Non, pas illustrer comme ça, illustrer par l'exemple, enfin!
Voici donc Clara Clara. Clara Clara n'est pas exactement un groupe de l'année, leur première démo datant de 2004, mais nous ne laisserons pas ces vétilles saborder notre belle théorie. Clara Clara n'est de toute façon pas un groupe d'une rigueur extrême: groove bancal, enregistrement brut, on ne les prendra pas au sérieux. Alors tant qu'à faire vaciller la raison, autant que ce soit dans une salle de concert. Où là, en revanche, c'est une autre histoire. Basse saturée, batterie lourde, clavier cheap, tout ça est assez furieusement dansant, un peu comme si Black Sabbath avait décidé de se passer d'Ozzy pour jouer des musiques de jeux vidéo.
[Note de Black Candy: le professeur Avec Desvaches a toujours été notoirement incapable de décrire un groupe, ce qui ne s'est pas arrangé avec l'âge et la surdité. Il vous est donc fortement conseillé de vous forger une opinion par vous-même.
Clara Clara - Nous Les Plus Que Respectons
Clara Clara – Les Pleins Succès
Clara Clara joue ce soir au Point Ephémère]
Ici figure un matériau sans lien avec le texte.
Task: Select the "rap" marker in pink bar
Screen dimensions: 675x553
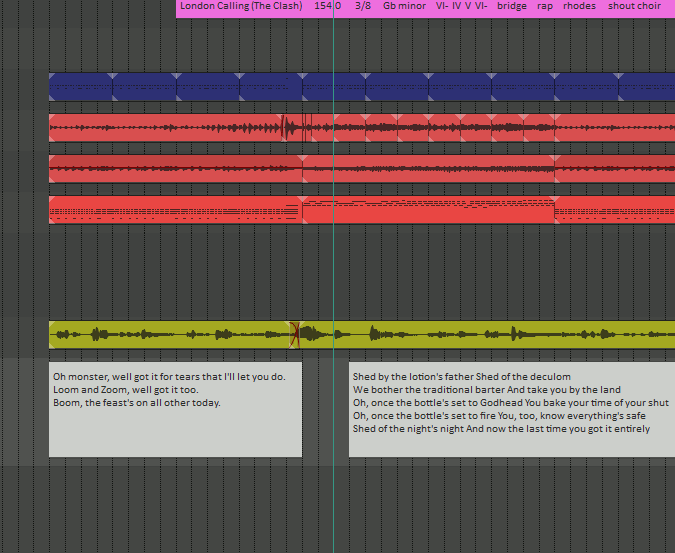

Que nous réserve l'avenir?
Au rythme où se créent les groupes, il y a fort à parier que les groupes à répétition épuiseront rapidement les ressources naturelles nominal. A l’horizon 2010, on peut parier sur la mode du triplement, déjà présentie chez des artistes undergröund comme Duran Duran Duran (ébauchons là une théorie misanthrope dont nous ferons le thème d’une prochaine causerie : l'ironie des avant-gardistes est l'opium des suiveurs imbéciles). Aussi, en tenant compte du frémissement du Fuck, nous ne saurions trop suggérer aux plus avisés d'entre vous de se ruer au plus vite sur le nom Fuck Fuck Fuck, quitte à devoir former un groupe pour l'occasion. Pour les arrangements financiers relatif à ce conseil stratégique, veuillez me contacter en privé. Merci.